You should figure your annual expenses, and approximate how many years you will need to pay those bills.  Of course, cost of living always increases, and prices for home utilities and products needed.  On top of that, you need to expect the unexpected when it comes to financial burdens.  It's hard to put a number on it, it's all individual and personal.


----------



## WhatInThe (Dec 31, 2013)

Landry said:


> You don't need savings...you need a reliable income. The rent from property, the interest/repayment from a loan you have made etc. Saving money and even having investments has proved to be the undoing of many people in the past 10 years. What you need is a sustainable lifestyle... to find a way of living that makes you happy and for filled and is affordable too.



Absolutely income even if from investments. You also should already be investing on your own with things like rental property, stocks, bonds, etc. You also need to be prepared to reduce your expenses and lifestyle(this is the hardest for many early retirees)

As a crude rule of thumb for early retirement I was told you should have 3 years salary in cash or liquid investments AND a pension, 401k or Ira ready to go. Along with a plan.

Best bet even if taxable make as much money as you can from overtime, a second job, promotion, bonus and/or investments YEARS before retirement.
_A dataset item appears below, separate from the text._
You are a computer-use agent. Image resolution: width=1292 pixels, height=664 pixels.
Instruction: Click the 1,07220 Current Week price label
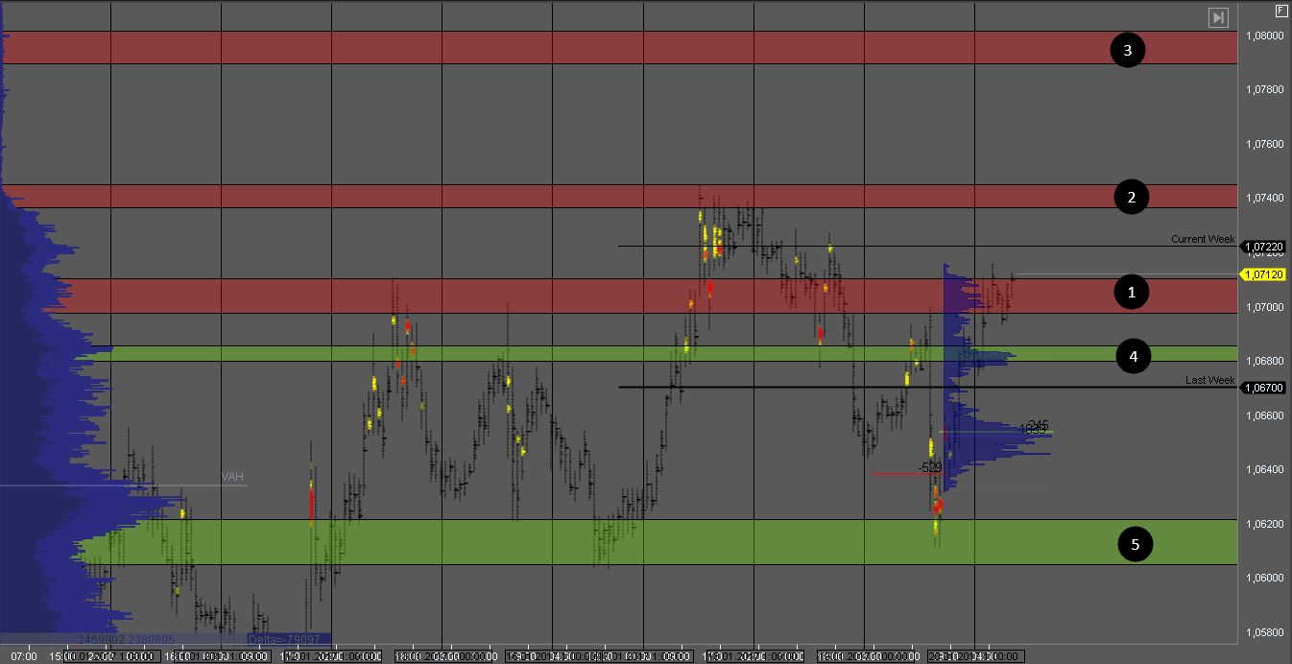1264,247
One last thing a lot of companies offer to buy stock for you at a discount BUT stock prices fluctuate so you might wind up over paying for your company stock. So unless it's like  free or a 50% discount sometimes it's better to take that money and invest on your own. Stock investing is buy low and sell high it's that simple(and risky) BUT you can do research and buy low. You can also diversify so if one stock is tanking you might have something increasing. Mutual funds are good for many would don't want to stock pick. LEARN about investing on your own BEFORE retirement.


----------



## That Guy (Dec 31, 2013)




----------



## LogicsHere (Mar 14, 2014)

Unfortunately, everyone's number is different based on lifestyle, income, where you live, etc.


----------